What you have to do — Beginning with the line containing "Click the client", give every line again exactly as it is, ending with the last line of the entries.

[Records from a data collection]
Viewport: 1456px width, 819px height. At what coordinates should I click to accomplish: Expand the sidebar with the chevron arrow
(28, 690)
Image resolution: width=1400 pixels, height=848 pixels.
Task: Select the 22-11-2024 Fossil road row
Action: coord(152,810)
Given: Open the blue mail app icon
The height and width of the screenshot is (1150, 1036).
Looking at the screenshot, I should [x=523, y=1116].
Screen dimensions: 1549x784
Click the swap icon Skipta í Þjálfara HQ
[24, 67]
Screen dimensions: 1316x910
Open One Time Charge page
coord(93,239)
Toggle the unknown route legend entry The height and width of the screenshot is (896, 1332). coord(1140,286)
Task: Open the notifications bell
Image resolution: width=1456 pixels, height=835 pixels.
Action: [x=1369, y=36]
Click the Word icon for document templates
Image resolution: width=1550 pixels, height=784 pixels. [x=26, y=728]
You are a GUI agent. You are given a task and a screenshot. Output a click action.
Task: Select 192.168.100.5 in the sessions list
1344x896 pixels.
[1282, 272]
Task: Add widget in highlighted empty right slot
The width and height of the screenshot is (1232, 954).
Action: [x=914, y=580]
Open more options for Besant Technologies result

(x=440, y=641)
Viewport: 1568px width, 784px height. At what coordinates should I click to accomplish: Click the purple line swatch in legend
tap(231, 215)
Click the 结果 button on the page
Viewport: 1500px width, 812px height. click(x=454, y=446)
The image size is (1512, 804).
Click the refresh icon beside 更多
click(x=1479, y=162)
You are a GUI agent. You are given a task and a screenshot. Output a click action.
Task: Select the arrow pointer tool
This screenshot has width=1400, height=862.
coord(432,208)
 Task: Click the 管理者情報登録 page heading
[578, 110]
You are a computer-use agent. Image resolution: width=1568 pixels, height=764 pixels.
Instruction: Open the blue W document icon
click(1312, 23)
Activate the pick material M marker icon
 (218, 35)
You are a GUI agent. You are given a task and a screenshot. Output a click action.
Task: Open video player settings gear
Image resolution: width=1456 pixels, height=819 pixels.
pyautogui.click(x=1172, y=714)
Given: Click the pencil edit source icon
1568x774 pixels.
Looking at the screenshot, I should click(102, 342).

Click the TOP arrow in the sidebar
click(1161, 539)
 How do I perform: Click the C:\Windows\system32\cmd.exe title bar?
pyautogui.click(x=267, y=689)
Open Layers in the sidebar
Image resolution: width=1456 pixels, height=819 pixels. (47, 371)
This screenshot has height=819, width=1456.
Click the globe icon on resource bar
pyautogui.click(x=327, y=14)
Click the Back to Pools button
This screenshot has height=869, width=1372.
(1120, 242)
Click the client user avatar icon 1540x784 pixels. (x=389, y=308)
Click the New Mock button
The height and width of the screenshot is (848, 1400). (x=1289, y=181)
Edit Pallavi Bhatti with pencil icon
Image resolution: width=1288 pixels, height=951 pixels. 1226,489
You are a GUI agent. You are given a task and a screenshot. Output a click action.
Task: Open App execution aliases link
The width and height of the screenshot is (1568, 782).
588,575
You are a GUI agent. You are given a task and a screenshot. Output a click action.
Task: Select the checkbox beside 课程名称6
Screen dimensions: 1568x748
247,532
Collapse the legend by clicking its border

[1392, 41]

Solution to this exercise —
Click the client user avatar icon 1540x784 pixels. (x=389, y=308)
Click the New Mock button
The height and width of the screenshot is (848, 1400). (x=1289, y=181)
Edit Pallavi Bhatti with pencil icon
Image resolution: width=1288 pixels, height=951 pixels. 1226,489
You are a GUI agent. You are given a task and a screenshot. Output a click action.
Task: Open App execution aliases link
The width and height of the screenshot is (1568, 782).
588,575
You are a GUI agent. You are given a task and a screenshot. Output a click action.
Task: Select the checkbox beside 课程名称6
Screen dimensions: 1568x748
247,532
Collapse the legend by clicking its border

[1392, 41]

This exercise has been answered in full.